Puedes juzgar con tus propios criterios y confiar en ti mismo como guía. No es necesario comulgar con ningún tipo de comportamiento externo o arbitrario. Sin embargo, no deberías despreciar las directrices que te transmite tu cultura, porque la vida es corta y no tienes tiempo para descubrirlo todo tú solo. La sabiduría del pasado se conquistó con grandes esfuerzos, así que tus difuntos ancestros puede que tengan algo útil que decirte.

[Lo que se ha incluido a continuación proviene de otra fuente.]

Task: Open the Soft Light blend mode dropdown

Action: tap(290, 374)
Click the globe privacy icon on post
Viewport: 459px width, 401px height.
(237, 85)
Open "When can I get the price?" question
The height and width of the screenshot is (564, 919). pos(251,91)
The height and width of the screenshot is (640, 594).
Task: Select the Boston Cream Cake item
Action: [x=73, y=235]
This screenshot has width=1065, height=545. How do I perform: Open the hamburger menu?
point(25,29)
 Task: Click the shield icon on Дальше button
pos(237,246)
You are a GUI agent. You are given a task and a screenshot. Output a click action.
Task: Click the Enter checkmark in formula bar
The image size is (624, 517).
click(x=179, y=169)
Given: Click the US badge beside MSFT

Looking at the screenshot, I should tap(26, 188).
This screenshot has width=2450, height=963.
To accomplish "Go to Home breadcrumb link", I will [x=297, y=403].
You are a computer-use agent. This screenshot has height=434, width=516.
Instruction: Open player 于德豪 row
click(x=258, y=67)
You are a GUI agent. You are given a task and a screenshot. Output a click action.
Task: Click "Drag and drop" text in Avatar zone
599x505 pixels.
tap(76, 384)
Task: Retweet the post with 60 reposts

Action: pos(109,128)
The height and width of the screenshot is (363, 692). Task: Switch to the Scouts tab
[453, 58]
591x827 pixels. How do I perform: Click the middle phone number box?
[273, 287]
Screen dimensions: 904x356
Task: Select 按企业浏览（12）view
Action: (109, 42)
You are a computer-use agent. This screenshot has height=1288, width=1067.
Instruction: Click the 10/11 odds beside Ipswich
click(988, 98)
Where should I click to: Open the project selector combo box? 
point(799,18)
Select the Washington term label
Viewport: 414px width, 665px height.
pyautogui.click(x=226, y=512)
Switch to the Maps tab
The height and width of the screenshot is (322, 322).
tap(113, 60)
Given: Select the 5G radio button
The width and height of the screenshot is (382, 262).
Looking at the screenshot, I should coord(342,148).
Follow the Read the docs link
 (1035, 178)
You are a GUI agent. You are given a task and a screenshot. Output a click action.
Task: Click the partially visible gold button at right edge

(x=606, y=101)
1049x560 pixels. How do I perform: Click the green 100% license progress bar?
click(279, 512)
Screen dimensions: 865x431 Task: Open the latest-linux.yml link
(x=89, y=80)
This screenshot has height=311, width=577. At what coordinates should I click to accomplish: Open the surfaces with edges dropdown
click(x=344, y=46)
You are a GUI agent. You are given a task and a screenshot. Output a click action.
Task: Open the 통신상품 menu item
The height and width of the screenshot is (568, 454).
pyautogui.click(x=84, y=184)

No culpes al capitalismo, a la izquierda radical, a la maldad de tus enemigos. No reorganices todo el país hasta que hayas puesto en orden tu propia experiencia. Sé un poco humilde: si no puedes imponer la paz en tu propia casa, ¿cómo esperas dirigir toda una ciudad? Deja que tu propia alma te guíe y mira lo que ocurre a medida que pasan los días y las semanas. En el trabajo empezarás a decir lo que piensas de verdad. Empezarás a decir a tu mujer, a tu marido, a tus hijos, a tus padres lo que de verdad quieres y necesitas. Cuando sepas que te has dejado algo por hacer, intervendrás para subsanar esa omisión. Tu cabeza se aclarará a medida que dejes de llenarla de mentiras. Tu experiencia mejorará a medida que dejes de distorsionarla con acciones impostadas. Entonces comenzarás a descubrir cosas nuevas y más sutiles que estás haciendo mal. Deja de hacer todo eso también y, tras meses de esmerado esfuerzo, tu vida se habrá vuelto más simple y menos complicada. Tendrás más lucidez y podrás desentrañar tu pasado. Te harás más fuerte, perderás tu amargura y avanzarás con confianza hacia el futuro. Dejarás de complicarte la vida de forma innecesaria y te quedarás simplemente con las auténticas tragedias de la vida, las que son inevitables, pero ya no te enfrentarás a ellas desde la amargura y el engaño.

Quizá descubras que tu alma purificada, mucho más fuerte que nunca, ya está en condiciones de asumir todas las tragedias restantes, las tragedias necesarias, mínimas, inevitables. Quizá incluso aprendas a recibirlas de tal forma que sigan siendo trágicas —tan solo trágicas—, pero no degeneren en un infierno absoluto. Quizá tu ansiedad, tu desesperanza, tu resentimiento y tu rabia —por asesinos que resulten en un principio— vayan remitiendo. Quizá tu alma libre de corrupción sea capaz de contemplar su existencia como algo genuinamente bueno, como algo que se debe celebrar, incluso a pesar de toda tu vulnerabilidad. Quizá te conviertas en una fuerza imbatible a favor de la paz y de todo aquello que es bueno.

Quizá entonces te des cuenta de que, si todo el mundo hiciera esto con sus propias vidas, el mundo dejaría de ser un lugar funesto. A partir de ahí, con un esfuerzo mantenido, quizá pueda incluso dejar de ser un lugar trágico. ¿Y quién sabe cómo podría ser la existencia si todos nos propusiéramos luchar por lo mejor? ¿Quién sabe qué cielos eternos podrían conquistar nuestros espíritus, purificados por la verdad, dirigidos hacia arriba desde esta tierra de los caídos?

Antes de criticar a alguien, asegúrate de tener tu vida en perfecto orden.